**Exercise**
Reproduce only the part that opens with the line containing "on clear-icon: ✕." and closes with the line containing "scroll-up-arrow-icon is located", switching "coordinate pair" to "point" and leaving everything else unchanged.

**Information supplied**
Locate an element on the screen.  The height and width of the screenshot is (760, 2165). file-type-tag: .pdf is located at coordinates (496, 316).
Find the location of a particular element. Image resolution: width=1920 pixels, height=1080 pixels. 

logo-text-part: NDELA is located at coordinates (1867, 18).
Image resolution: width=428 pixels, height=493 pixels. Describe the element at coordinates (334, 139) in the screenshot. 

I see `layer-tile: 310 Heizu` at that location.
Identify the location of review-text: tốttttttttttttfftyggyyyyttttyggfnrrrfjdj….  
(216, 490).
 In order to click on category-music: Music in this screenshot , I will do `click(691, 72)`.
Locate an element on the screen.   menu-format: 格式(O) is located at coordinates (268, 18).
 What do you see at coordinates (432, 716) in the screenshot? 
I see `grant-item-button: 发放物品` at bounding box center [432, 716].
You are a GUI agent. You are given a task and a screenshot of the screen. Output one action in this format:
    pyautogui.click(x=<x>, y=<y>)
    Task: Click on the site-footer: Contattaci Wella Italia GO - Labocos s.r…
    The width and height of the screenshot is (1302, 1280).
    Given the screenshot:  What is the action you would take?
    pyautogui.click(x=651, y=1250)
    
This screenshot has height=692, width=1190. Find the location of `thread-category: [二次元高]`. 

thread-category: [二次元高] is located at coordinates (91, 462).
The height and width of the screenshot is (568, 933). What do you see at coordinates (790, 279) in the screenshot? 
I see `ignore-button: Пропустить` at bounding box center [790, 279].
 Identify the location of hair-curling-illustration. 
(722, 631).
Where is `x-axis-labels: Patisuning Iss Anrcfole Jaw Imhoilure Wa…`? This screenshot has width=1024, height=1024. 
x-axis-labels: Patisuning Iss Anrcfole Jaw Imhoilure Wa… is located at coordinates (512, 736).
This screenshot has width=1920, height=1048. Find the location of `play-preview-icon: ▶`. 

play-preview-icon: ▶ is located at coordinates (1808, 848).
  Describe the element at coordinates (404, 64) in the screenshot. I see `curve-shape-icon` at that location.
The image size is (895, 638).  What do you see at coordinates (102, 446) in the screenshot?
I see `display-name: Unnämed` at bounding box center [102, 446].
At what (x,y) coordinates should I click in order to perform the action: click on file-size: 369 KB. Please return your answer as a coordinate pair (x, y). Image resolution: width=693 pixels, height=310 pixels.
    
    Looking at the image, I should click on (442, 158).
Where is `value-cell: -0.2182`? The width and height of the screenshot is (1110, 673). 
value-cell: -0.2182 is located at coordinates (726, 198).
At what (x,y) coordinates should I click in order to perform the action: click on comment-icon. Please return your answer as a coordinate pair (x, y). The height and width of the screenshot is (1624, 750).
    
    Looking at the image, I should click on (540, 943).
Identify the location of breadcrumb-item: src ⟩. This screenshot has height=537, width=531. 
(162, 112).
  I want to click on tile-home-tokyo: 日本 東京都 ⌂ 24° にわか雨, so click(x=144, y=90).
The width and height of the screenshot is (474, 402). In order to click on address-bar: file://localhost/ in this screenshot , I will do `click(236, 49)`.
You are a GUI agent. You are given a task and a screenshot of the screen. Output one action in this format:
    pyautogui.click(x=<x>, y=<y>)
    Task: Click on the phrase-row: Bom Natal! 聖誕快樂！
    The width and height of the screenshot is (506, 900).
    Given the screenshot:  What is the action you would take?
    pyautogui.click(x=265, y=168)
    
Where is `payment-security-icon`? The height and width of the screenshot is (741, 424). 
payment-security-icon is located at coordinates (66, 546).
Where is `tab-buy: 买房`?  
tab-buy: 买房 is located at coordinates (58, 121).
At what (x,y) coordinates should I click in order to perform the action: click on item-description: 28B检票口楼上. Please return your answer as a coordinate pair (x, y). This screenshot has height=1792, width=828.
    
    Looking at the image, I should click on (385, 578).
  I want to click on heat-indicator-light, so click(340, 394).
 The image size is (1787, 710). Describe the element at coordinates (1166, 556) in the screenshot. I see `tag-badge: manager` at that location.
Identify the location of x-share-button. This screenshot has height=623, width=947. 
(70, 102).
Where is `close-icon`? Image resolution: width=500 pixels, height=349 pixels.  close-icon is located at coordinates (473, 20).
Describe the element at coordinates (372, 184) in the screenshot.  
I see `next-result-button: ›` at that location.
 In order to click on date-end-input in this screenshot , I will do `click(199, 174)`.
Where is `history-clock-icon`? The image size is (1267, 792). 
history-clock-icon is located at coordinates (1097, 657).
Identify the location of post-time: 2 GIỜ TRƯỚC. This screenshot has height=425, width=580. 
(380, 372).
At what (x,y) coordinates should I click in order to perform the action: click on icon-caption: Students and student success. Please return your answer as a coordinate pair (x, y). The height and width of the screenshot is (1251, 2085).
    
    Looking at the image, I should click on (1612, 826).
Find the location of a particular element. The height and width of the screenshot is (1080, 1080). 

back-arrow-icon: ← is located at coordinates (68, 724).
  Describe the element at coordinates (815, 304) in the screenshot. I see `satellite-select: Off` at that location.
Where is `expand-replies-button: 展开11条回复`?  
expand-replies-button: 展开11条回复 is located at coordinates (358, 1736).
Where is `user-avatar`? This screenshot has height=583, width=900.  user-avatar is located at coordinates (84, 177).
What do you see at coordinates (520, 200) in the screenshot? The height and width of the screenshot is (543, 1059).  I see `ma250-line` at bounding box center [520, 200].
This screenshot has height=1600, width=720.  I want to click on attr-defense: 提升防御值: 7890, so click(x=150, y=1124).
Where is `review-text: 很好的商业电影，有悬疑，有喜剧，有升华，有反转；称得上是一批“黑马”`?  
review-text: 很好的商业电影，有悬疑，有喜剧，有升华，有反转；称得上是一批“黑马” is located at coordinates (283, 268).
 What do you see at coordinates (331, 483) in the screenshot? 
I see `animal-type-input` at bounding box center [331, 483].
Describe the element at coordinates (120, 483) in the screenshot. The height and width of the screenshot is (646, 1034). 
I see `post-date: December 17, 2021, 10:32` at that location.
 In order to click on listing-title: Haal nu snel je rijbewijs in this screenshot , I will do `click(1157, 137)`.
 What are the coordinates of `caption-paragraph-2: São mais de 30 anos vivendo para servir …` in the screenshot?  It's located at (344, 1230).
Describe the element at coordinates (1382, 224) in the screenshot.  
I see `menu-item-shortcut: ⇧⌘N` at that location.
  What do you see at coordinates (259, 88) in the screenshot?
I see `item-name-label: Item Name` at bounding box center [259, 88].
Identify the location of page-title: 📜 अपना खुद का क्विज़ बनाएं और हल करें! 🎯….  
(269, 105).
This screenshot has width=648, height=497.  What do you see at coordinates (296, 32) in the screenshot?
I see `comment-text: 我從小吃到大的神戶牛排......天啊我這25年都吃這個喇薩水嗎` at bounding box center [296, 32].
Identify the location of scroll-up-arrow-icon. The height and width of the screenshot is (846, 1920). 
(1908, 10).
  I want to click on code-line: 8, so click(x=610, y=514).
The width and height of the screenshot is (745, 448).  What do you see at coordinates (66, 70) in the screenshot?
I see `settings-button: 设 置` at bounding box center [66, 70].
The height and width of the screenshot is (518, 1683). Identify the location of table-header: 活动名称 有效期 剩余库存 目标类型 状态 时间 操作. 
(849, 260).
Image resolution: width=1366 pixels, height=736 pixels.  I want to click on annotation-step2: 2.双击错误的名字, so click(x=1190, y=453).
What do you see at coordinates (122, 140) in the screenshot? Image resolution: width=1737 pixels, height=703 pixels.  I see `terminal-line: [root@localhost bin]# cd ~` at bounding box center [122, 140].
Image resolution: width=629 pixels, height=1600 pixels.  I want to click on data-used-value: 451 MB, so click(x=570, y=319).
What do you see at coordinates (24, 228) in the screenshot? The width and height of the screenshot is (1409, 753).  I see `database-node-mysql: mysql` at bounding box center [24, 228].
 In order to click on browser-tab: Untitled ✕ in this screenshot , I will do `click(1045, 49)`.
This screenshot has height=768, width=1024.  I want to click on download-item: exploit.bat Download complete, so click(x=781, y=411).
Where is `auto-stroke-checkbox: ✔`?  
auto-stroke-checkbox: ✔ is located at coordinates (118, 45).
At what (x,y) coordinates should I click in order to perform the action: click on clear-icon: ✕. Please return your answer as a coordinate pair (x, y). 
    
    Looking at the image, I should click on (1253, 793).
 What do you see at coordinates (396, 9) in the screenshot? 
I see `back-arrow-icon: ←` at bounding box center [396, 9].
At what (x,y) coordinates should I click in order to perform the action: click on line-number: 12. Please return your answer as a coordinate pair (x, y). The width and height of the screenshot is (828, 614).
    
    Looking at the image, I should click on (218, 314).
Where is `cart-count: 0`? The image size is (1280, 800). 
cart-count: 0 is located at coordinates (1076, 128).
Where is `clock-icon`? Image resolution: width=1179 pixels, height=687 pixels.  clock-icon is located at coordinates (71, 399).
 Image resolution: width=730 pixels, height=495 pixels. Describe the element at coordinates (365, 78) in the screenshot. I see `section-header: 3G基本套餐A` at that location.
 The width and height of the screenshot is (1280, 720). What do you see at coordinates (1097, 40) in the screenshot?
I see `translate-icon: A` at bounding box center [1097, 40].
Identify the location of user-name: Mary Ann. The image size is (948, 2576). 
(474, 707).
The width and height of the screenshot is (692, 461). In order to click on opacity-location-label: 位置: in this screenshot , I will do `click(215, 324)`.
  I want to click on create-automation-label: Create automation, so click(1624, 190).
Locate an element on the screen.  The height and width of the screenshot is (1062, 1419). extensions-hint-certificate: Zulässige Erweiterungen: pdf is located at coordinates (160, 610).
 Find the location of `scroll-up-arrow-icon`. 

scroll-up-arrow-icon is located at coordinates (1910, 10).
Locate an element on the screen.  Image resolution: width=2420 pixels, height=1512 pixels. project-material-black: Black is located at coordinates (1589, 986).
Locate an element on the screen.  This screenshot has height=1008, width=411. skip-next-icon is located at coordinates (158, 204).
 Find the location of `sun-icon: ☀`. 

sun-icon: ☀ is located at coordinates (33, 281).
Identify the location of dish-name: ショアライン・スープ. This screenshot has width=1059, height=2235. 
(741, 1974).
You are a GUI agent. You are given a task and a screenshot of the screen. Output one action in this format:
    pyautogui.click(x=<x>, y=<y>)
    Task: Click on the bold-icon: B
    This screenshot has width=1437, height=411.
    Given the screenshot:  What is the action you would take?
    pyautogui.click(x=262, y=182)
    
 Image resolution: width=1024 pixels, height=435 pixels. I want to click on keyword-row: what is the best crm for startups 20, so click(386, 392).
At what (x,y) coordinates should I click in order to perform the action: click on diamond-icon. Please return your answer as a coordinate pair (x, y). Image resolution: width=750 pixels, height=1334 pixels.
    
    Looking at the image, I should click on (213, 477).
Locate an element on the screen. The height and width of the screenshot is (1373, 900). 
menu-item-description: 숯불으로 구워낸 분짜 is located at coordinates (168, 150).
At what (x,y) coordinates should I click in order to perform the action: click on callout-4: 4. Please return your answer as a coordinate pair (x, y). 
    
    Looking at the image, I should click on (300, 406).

**Answer to this problem**
At what (x,y) coordinates should I click in order to perform the action: click on clear-icon: ✕. Please return your answer as a point (x, y). 
    
    Looking at the image, I should click on (1253, 793).
 What do you see at coordinates (396, 9) in the screenshot? 
I see `back-arrow-icon: ←` at bounding box center [396, 9].
At what (x,y) coordinates should I click in order to perform the action: click on line-number: 12. Please return your answer as a point (x, y). The width and height of the screenshot is (828, 614).
    
    Looking at the image, I should click on (218, 314).
Where is `cart-count: 0`? The image size is (1280, 800). 
cart-count: 0 is located at coordinates (1076, 128).
Where is `clock-icon`? Image resolution: width=1179 pixels, height=687 pixels.  clock-icon is located at coordinates (71, 399).
 Image resolution: width=730 pixels, height=495 pixels. Describe the element at coordinates (365, 78) in the screenshot. I see `section-header: 3G基本套餐A` at that location.
 The width and height of the screenshot is (1280, 720). What do you see at coordinates (1097, 40) in the screenshot?
I see `translate-icon: A` at bounding box center [1097, 40].
Identify the location of user-name: Mary Ann. The image size is (948, 2576). 
(474, 707).
The width and height of the screenshot is (692, 461). In order to click on opacity-location-label: 位置: in this screenshot , I will do `click(215, 324)`.
  I want to click on create-automation-label: Create automation, so click(1624, 190).
Locate an element on the screen.  The height and width of the screenshot is (1062, 1419). extensions-hint-certificate: Zulässige Erweiterungen: pdf is located at coordinates (160, 610).
 Find the location of `scroll-up-arrow-icon`. 

scroll-up-arrow-icon is located at coordinates (1910, 10).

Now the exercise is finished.